FAQ
Anyone have insight on the following message from a near-TRUNK namenode log?

2007-11-26 01:16:23,282 WARN dfs.StateChange - DIR*
NameSystem.startFile: failed to create file
/hbase/hregion_-1194436719/oldlogfile.log for DFSClient_610028837 on
client 38.99.77.80 because current leaseholder is trying to recreate file.

It starts for no apparent reason. There is no exception or warning
preceding it in the log, and creation of files in dfs by pertinent code
has been working fine for a good while before this. After it starts,
it repeats every minute until the client-side goes away.

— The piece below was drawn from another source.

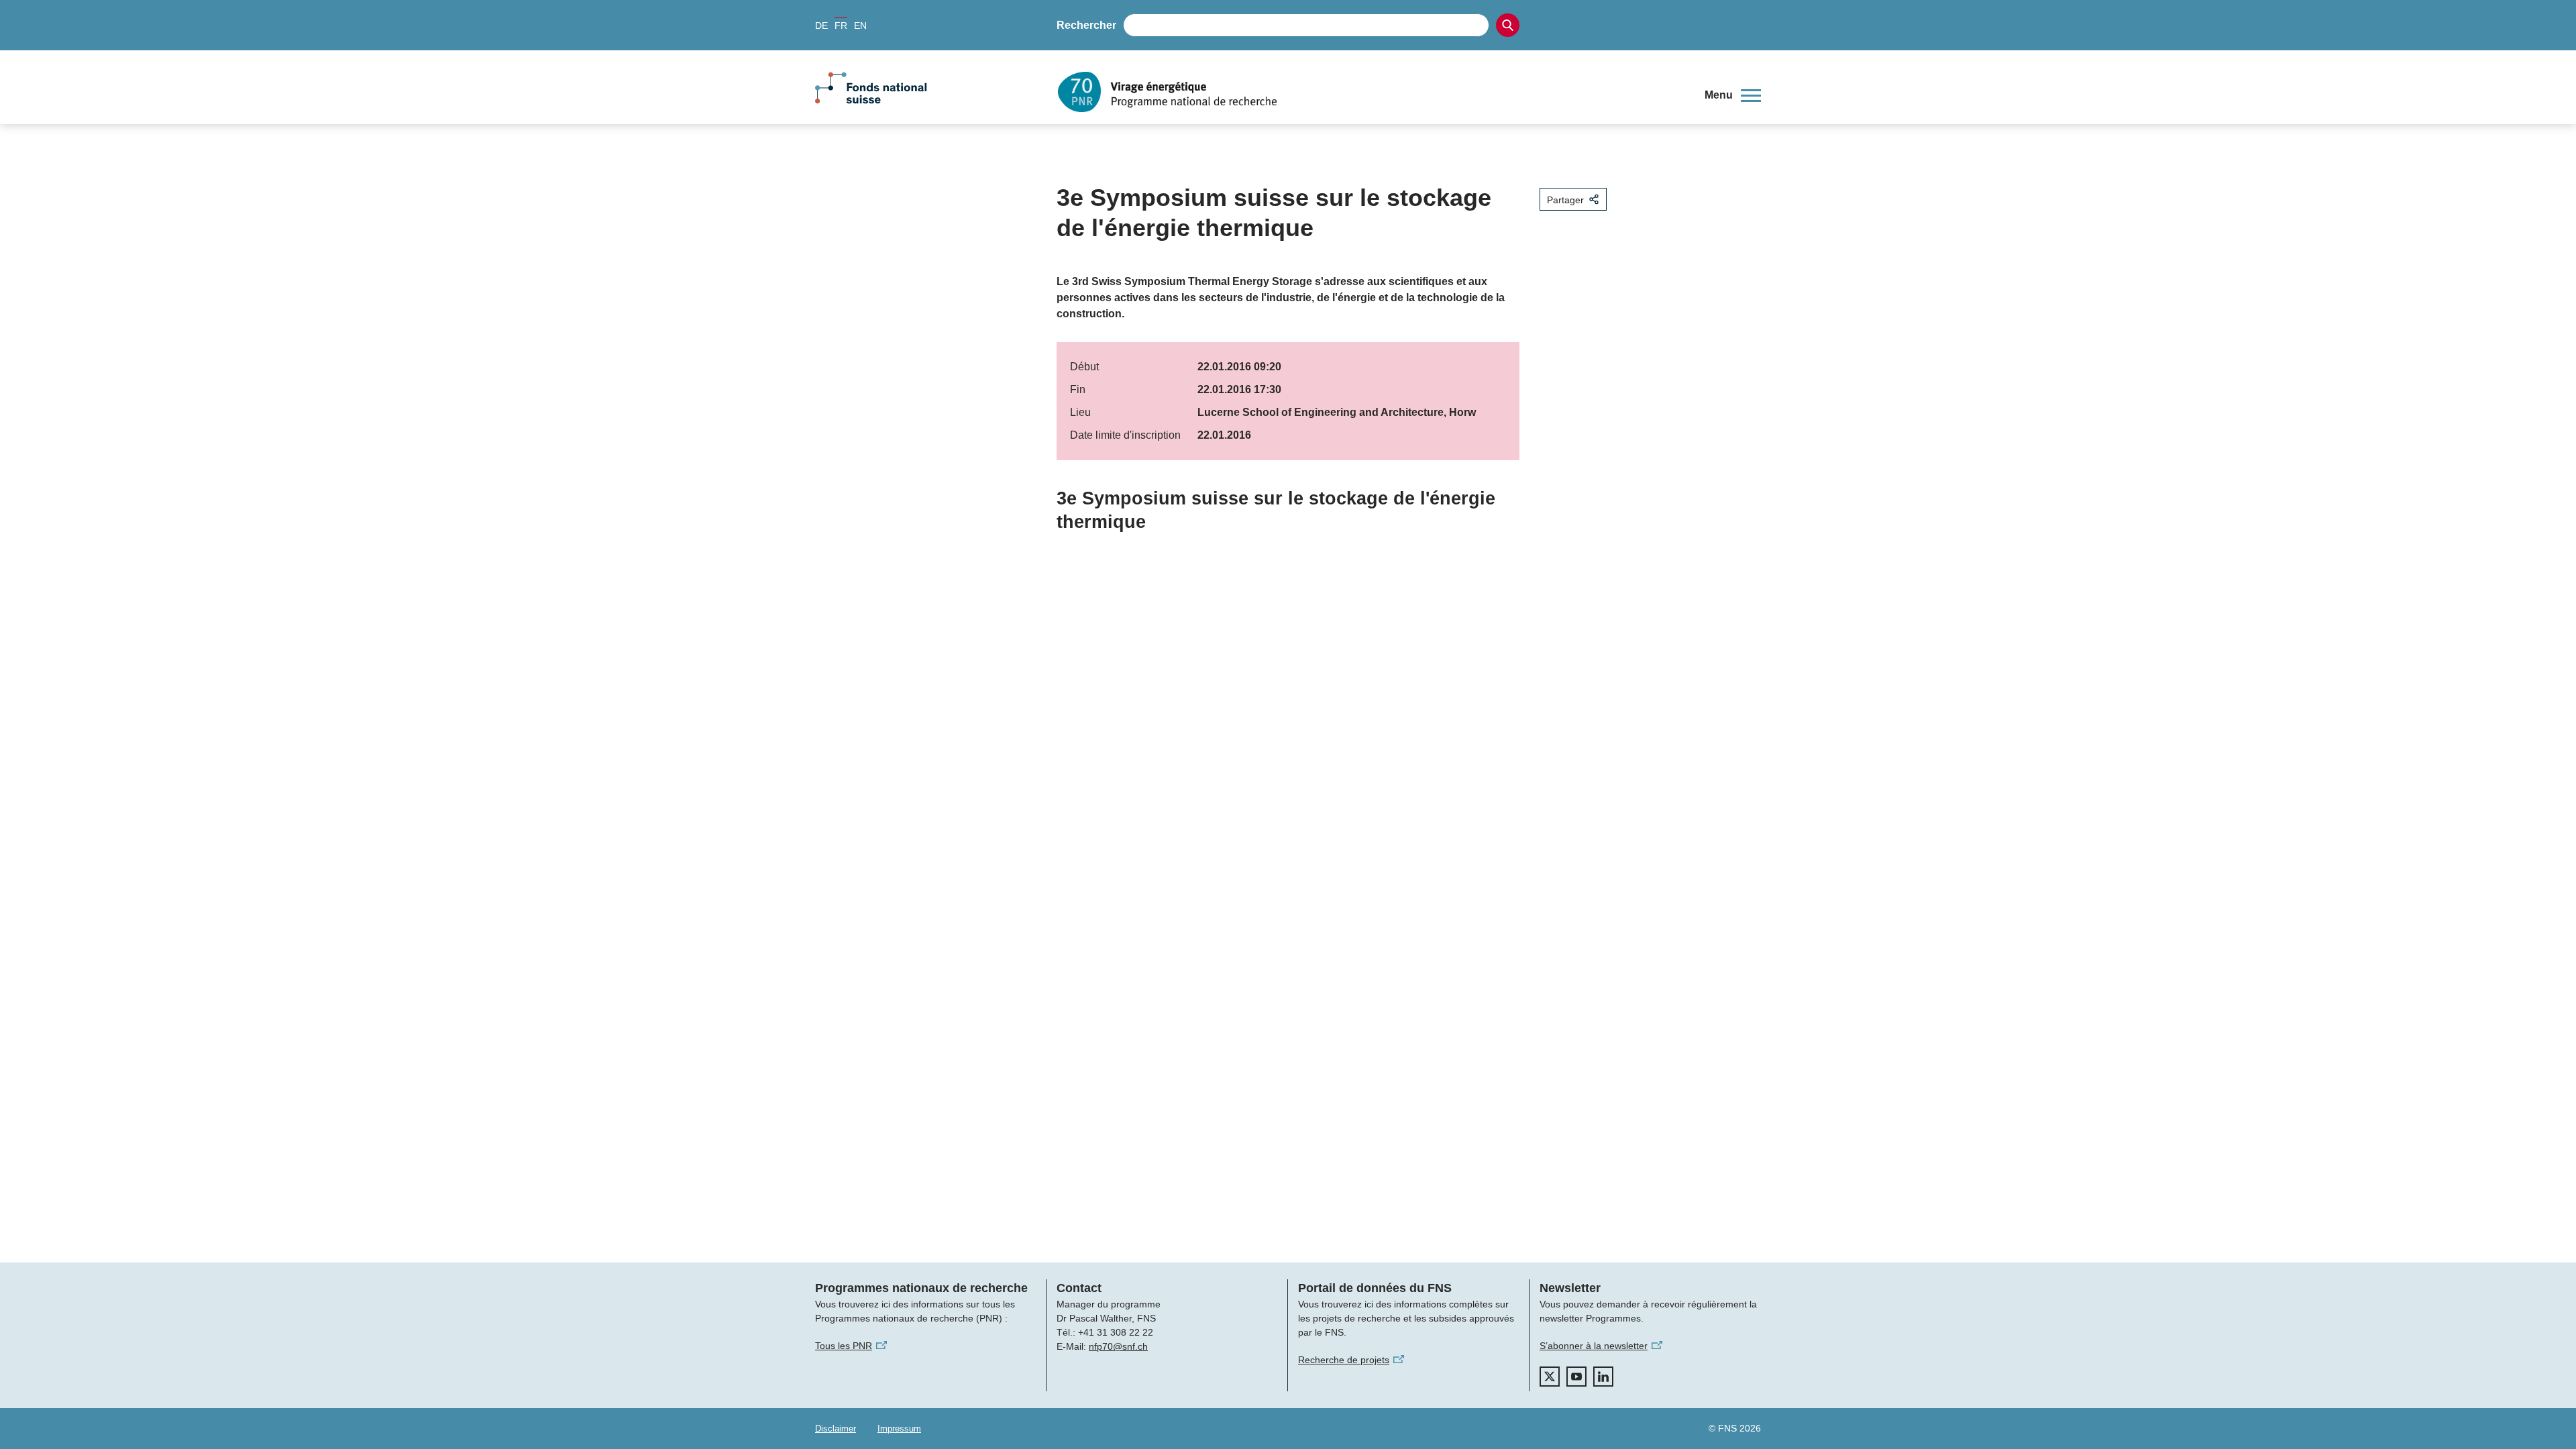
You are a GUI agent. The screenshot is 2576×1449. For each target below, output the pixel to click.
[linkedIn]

While the
client is up, it retries creating the file every 5 minutes or so.

From the client-side, the exception looks like this:

34974 2007-11-26 01:21:23,999 WARN hbase.HMaster - Processing pending
operations: ProcessServerShutdown of XX.XX.XX.XX:60020
34975 org.apache.hadoop.dfs.AlreadyBeingCreatedException:
org.apache.hadoop.dfs.AlreadyBeingCreatedException: failed to create
file /hbase/hregion_-1194436719/oldlogfile.log for DFSClient_610028837
on client XX.XX.XX.XX because curren t leaseholder is trying to recreate
file.
34976 at
org.apache.hadoop.dfs.FSNamesystem.startFileInternal(FSNamesystem.java:848)
34977 at org.apache.hadoop.dfs.FSNamesystem.startFile(FSNamesystem.java:804)
34978 at org.apache.hadoop.dfs.NameNode.create(NameNode.java:276)
34979 at sun.reflect.GeneratedMethodAccessor13.invoke(Unknown Source)
34980 at
sun.reflect.DelegatingMethodAccessorImpl.invoke(DelegatingMethodAccessorImpl.java:25)
34981 at java.lang.reflect.Method.invoke(Method.java:597)
34982 at org.apache.hadoop.ipc.RPC$Server.call(RPC.java:379)
34983 at org.apache.hadoop.ipc.Server$Handler.run(Server.java:596)
34984
34985 at sun.reflect.NativeConstructorAccessorImpl.newInstance0(Native
Method)
34986 at
sun.reflect.NativeConstructorAccessorImpl.newInstance(NativeConstructorAccessorImpl.java:39)
34987 at
sun.reflect.DelegatingConstructorAccessorImpl.newInstance(DelegatingConstructorAccessorImpl.java:27)
34988 at java.lang.reflect.Constructor.newInstance(Constructor.java:513)
34989 at
org.apache.hadoop.hbase.RemoteExceptionHandler.decodeRemoteException(RemoteExceptionHandler.java:82)
34990 at org.apache.hadoop.hbase.HMaster.run(HMaster.java:1094)

The code is not exotic:

SequenceFile.Writer w = SequenceFile.createWriter(fs,
conf, logfile, HLogKey.class, HLogEdit.class);

(See HLog from hbase around #180 if you want to see more context).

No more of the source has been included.